A new baby brings many changes to one's life and relationships – some permanent, some temporary. It's physically and emotionally exhilarating and exhausting, and it's mums who are mostly experiencing these highs and lows.
We are a stressed out lot and a recent study has confirmed that Australian mums experience massive time stress following the birth of a baby.
But as mother, have you ever considered the possibility of taking some time off from parenting responsibilities while someone else takes over for a while? Did I hear a wishful sigh?
As a new mum five years ago, I had to adjust to being at home full time and being the primary carer for my son. While I didn't resent this (it was my choice), there were times I craved going out on my own for a hot meal or to the library.
I also noticed a worrying change in my husband during this time: uncertainty in how to handle the new member of our family.
After we came home from the hospital, he was unsure about how to connect with a newborn (afraid he'd break him if he so much as gave bub a bath), so he stayed out of the way most of the time, then went back to work in a few weeks. It left me pressured and exhausted and I knew that I didn't want to be the only parent who could look after our baby (I'd seen it happen to so many of my friends).
My partner also needed to get comfortable as the secondary carer for our baby. I wanted him to be an equal parent – not a 'babysitter', but someone who could confidently anticipate and meet baby's needs. With me in the house and around them both all the time (though I tried not to give him instructions when he did help), it wasn't going to happen.
So I began encouraging him to spend time alone with the baby, change nappies and clothes, and even just talk to him between naps while I took a shower or slept. Once hubby became comfortable handling our son, I broached the idea of leaving them alone for a few hours after a feed, once baby was a month old, every second weekend. I watched both of them flourish and bond and I'm proud to say I never got a panicked call from him begging me to come home.
My husband gained more confidence when he looked after our baby on his own, our son bonded with his dad and never cried for me if he didn't see me. This pattern is still firmly established to this day and I would encourage all mothers especially new mums to do this.
Now my son is almost six and happily goes off with his dad every second weekend to do their own thing. They even went to a music festival together recently – without me!

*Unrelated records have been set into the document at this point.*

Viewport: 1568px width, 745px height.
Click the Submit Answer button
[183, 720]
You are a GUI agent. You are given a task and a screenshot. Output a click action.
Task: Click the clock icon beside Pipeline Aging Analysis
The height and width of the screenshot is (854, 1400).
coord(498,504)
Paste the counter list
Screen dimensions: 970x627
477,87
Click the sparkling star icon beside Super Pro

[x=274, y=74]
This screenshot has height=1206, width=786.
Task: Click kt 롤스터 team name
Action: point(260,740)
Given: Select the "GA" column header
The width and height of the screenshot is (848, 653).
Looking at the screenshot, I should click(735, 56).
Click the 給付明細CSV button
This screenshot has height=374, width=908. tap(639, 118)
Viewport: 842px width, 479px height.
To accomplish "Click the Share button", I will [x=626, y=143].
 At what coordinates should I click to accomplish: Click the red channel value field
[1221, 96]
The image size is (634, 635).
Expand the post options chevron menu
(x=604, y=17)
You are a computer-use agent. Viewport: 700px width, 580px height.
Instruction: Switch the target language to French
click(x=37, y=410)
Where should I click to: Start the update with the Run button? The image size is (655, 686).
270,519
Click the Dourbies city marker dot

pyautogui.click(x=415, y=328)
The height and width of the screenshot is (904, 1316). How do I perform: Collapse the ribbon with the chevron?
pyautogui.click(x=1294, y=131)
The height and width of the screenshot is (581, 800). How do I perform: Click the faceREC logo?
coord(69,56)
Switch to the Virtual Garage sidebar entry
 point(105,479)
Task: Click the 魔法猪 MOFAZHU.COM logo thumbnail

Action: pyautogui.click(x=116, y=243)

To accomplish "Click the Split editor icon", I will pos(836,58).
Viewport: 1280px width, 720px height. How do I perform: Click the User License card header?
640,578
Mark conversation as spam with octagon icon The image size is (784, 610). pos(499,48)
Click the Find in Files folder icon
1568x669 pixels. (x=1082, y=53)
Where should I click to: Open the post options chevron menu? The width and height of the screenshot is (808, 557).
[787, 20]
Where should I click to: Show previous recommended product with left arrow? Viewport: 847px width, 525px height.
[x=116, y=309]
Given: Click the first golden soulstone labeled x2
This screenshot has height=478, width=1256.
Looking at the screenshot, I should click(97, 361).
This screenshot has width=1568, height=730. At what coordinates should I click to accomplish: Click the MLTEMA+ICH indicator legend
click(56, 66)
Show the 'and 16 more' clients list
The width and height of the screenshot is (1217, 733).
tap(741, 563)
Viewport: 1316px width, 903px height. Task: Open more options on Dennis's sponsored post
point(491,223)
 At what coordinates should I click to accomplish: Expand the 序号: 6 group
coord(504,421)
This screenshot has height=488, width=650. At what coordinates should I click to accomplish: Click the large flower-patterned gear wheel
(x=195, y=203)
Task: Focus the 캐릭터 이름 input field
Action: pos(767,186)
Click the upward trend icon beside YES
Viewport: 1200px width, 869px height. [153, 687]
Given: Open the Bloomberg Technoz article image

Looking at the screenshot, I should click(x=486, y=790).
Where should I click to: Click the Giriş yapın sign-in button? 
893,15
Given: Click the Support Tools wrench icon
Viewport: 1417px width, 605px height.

It's not one-sided though – my hubby often has time off too, when I'll look after our son solo. With prior communication, both of us get downtime to do things we used to do before becoming parents. It's made us happier, better parents, connected with each other and our son's needs. This system also severely reduced my stress and tiredness levels at being the primary carer for my son especially in the first year.
Jennifer Hamilton, a mothercraft nurse and creator of the WOTbaby app, which helps educate and support new parents, said that parents-to-be don't really discuss things like taking breaks or time off parenting duties before baby is born.
"Get your partner involved in the discussion while you're still pregnant to avoid exhaustion and frustration later on," she said.
"But mums can also be quite overprotective of their babies and find it hard to let go. Give dad that time and space to bond with baby early – remember that it's just as important for dads to bond with their children, and that it takes time for them to find their own rhythm and confidence."
Once feeding patterns have been established, mum can go out and leave dad at home with baby. "Introduce a bottle if you're breastfeeding early on so you eliminate the worry of a hungry baby and anxiety for dad who can feed the baby if it's unsettled," said Jennifer.
"If you're not comfortable with the idea of leaving bub alone with dad then relax at home – have a bath or shower, maybe have a friend over so you can detach from your baby for a while, and let dad do the settling, nappy changing and bathing while you take some time off."
"Mums who regularly take time off from parenting responsibilities experience reduced stress and anxiety levels. If you as a mum are not coping with the constant responsibility of caring for a newborn or asking to have some time off occasionally to relax, you'll find it difficult to be the best mother you can be.
"Remember that you were a person before you became a mother, and prioritise self-care."